À travers cette narratrice unique, j’ai envisagé ces 3500 ans comme le souffle d’une seule vie humaine dont le premier tome serait une sorte de petite enfance associée aux contes, aux légendes et à la pensée magique, l’enfance et ses questionnements sur la réalité du monde suivi de ceux plus métaphysiques de l’adolescence pour aboutir à une forme d’éthique et une volonté d’ancrage liées aux tout débuts de l’âge adulte. Le deuxième tome serait cet âge adulte en pleine possession de ses moyens, sa participation au pouvoir et à la conquête de nouveaux territoires, cette avancée naturelle qui, peu à peu, relègue au second plan les quêtes premières. Enfin, le troisième tome serait l’entrée progressive dans la maturité avec les premières grandes désillusions, la conscience des erreurs commises et les tentatives de réparation, le retour sur le sens des origines et la recherche d’une forme de sérénité malgré les tumultes extérieurs.
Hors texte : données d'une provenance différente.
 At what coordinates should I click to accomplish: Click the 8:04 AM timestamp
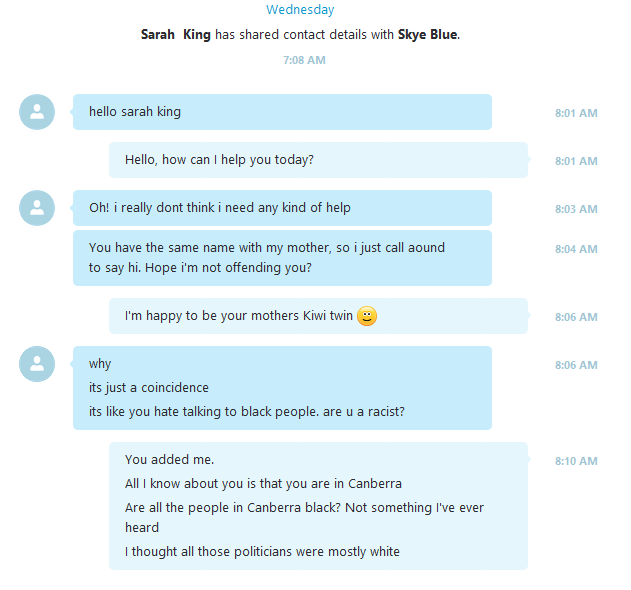pyautogui.click(x=576, y=249)
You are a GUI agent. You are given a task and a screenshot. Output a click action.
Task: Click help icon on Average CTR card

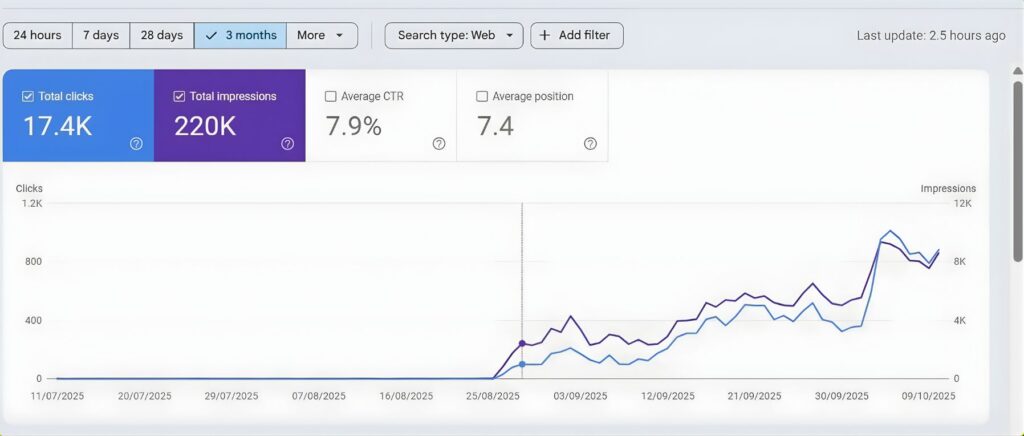pyautogui.click(x=438, y=144)
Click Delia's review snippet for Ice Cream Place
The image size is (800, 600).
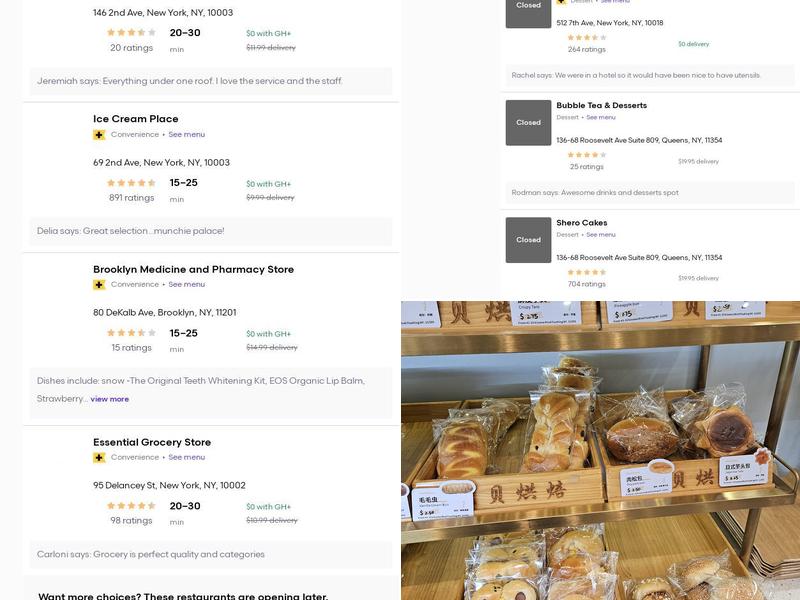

Puisque l’origine du roman était de répondre à la question : Pourquoi je pense comme je pense, plus le récit avance, plus il devient particulier. Du premier tome commun à toutes les civilisations monothéistes, il se centre peu à peu, dans les deuxième et troisième tomes, sur l’Europe et la France.
Quelles sont les recherches que vous avez effectuées ?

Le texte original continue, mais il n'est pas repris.